### PROBLEM DETAILS
Here, set down only the lines between the line that contains "You are a GUI" and the final line of the material, both included, exactly as written. Skip the pictures.

☆ ☆ ☆ ☆

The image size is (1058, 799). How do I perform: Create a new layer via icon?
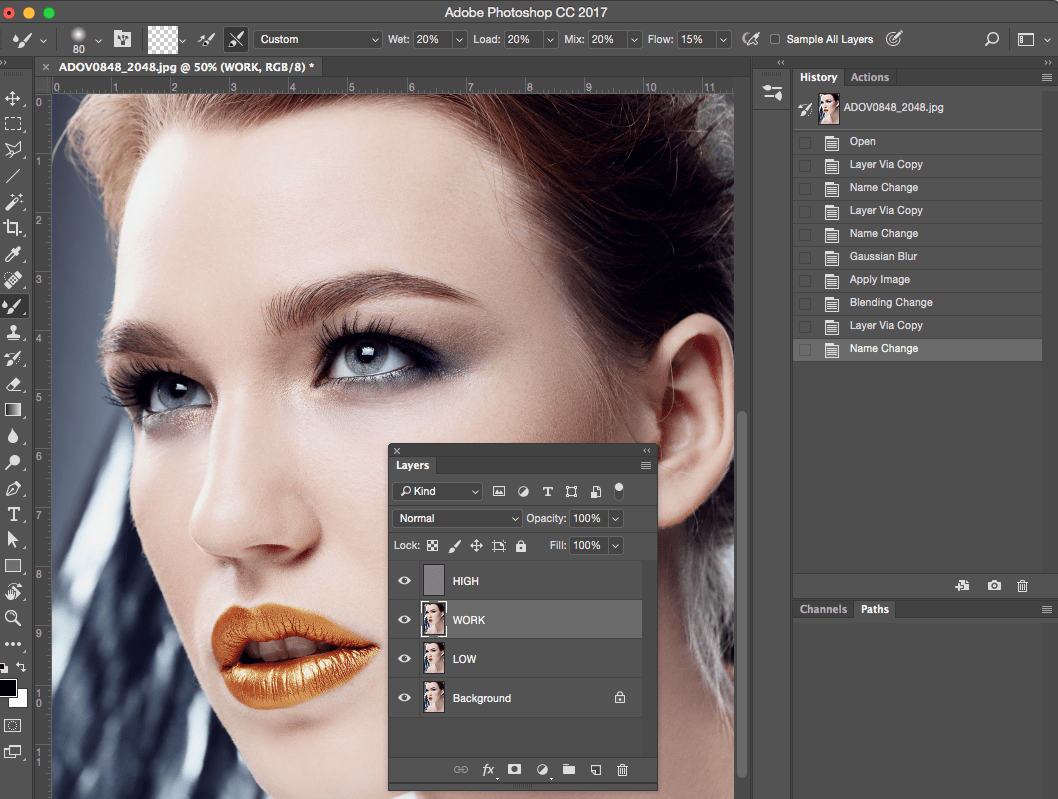pyautogui.click(x=595, y=769)

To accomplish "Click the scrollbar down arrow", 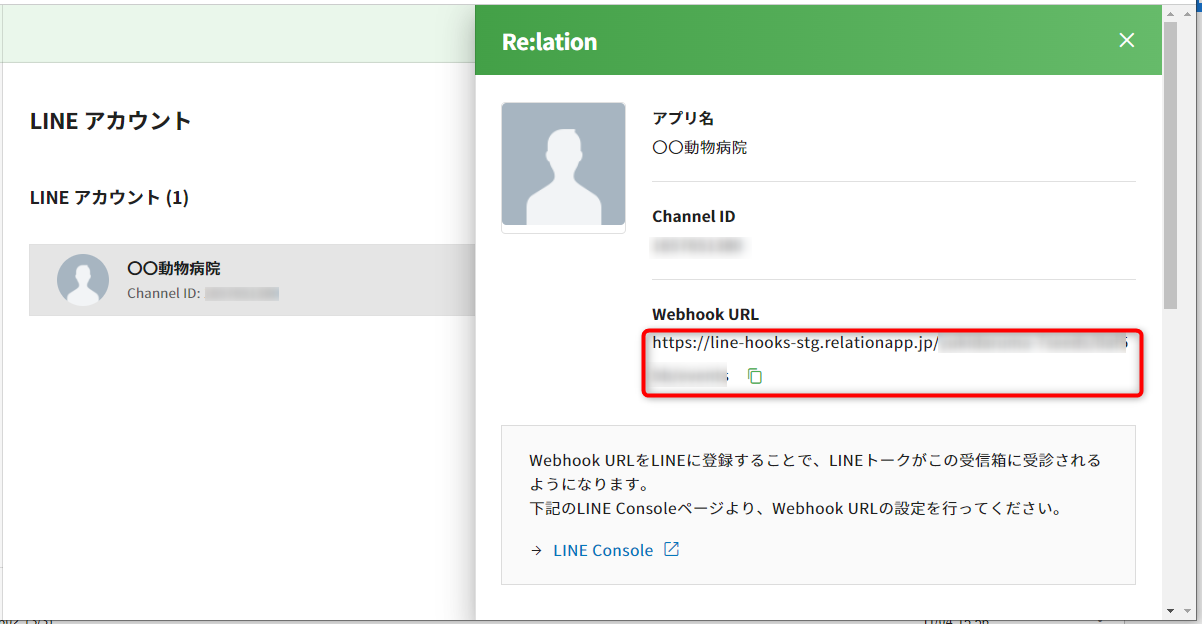I will click(1171, 610).
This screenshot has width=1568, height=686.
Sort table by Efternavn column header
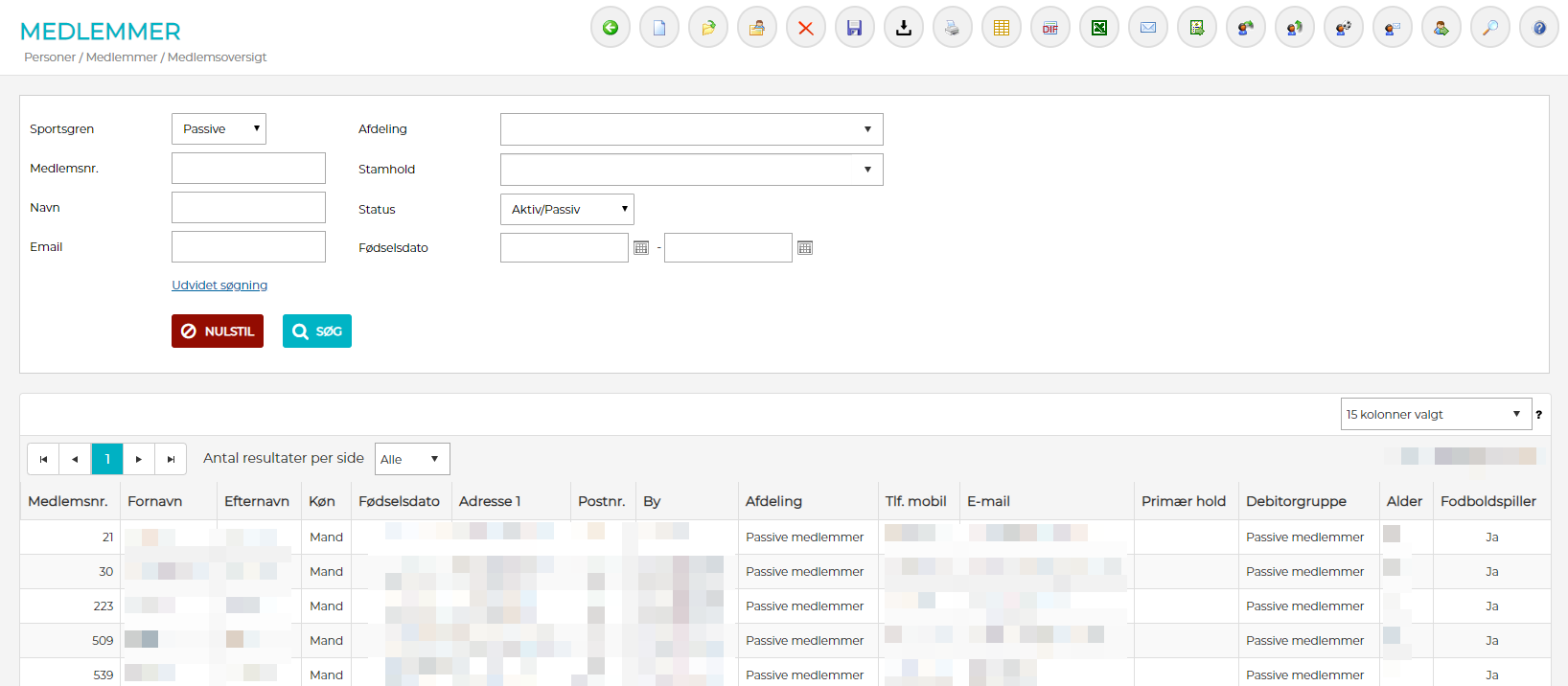[257, 501]
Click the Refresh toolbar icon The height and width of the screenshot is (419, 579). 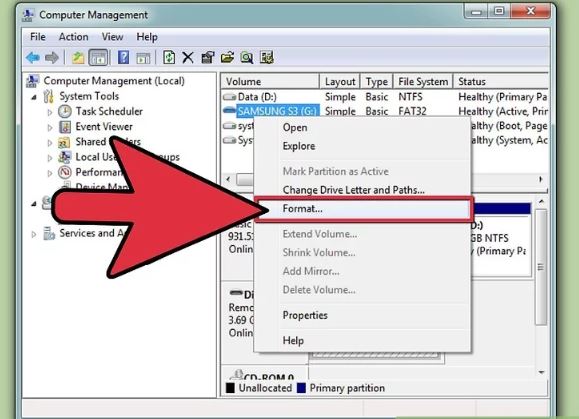[x=169, y=58]
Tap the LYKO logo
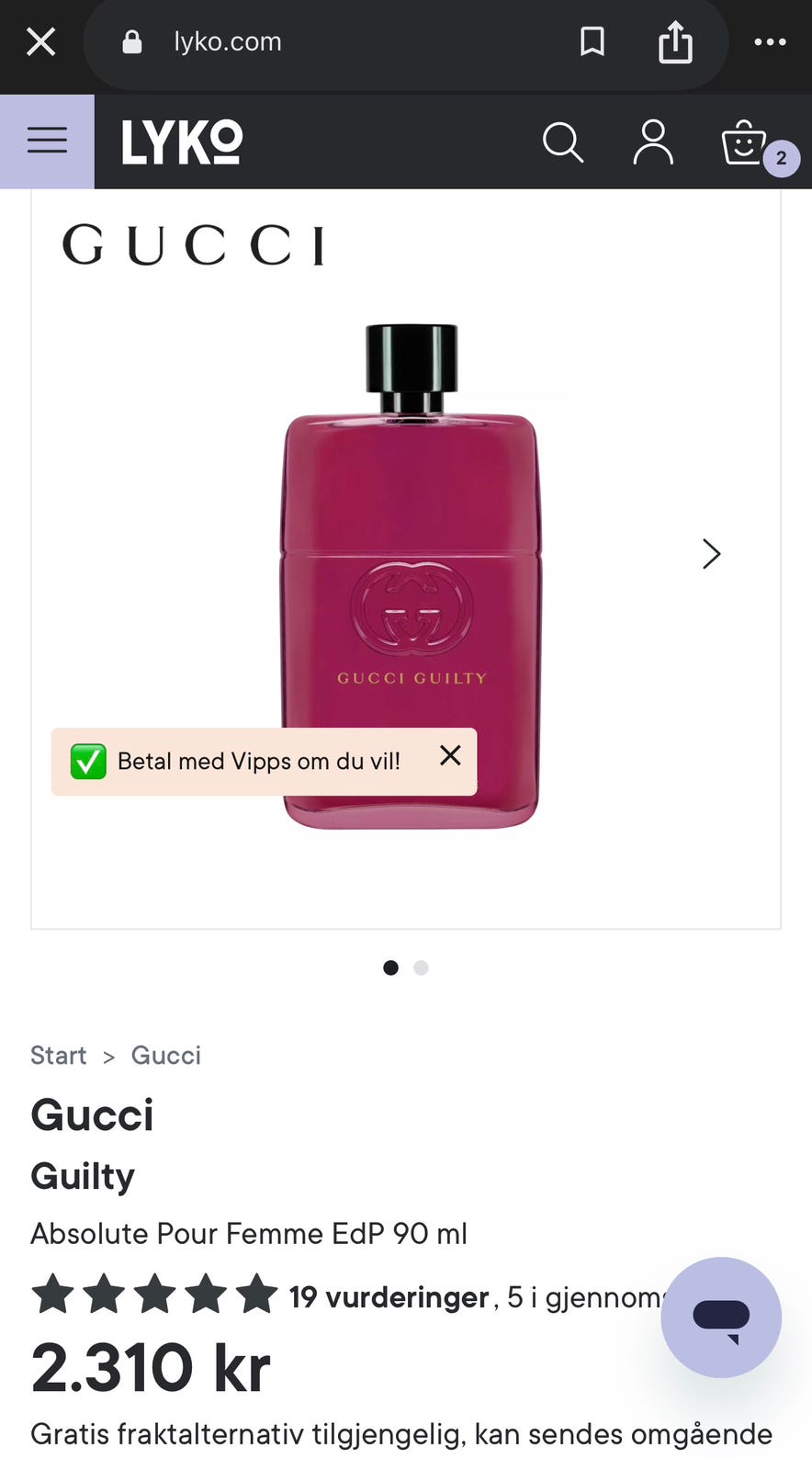 pyautogui.click(x=182, y=142)
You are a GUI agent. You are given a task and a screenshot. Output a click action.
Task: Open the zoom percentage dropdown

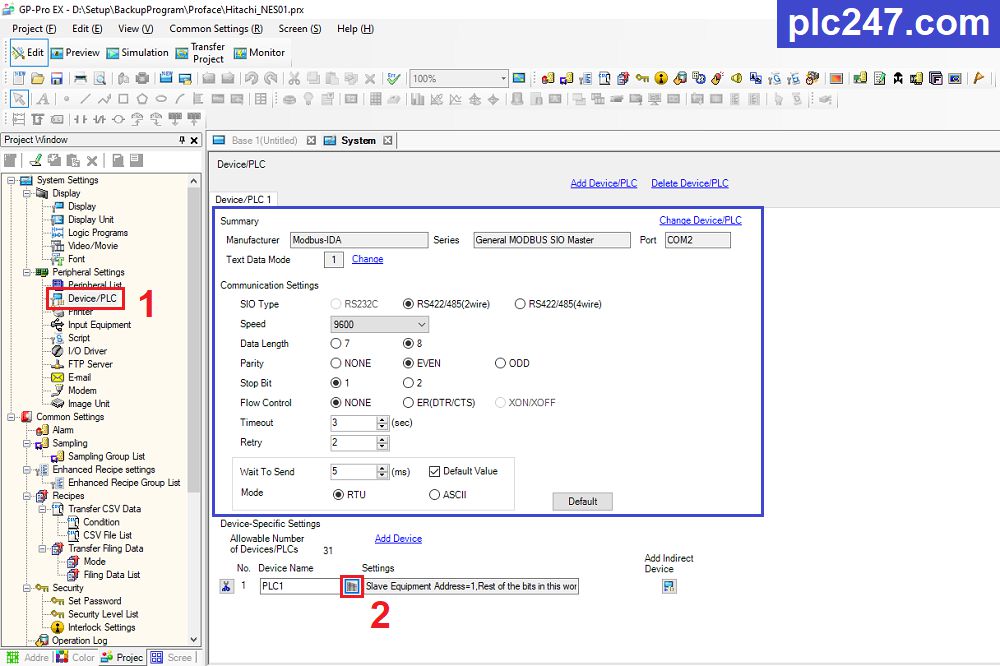[498, 78]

☆ ☆ ☆ ☆

### RESULT OF THIS EXERCISE
You are a GUI agent. You are given a task and a screenshot. Output a click action.
Task: Open the zoom percentage dropdown

[498, 78]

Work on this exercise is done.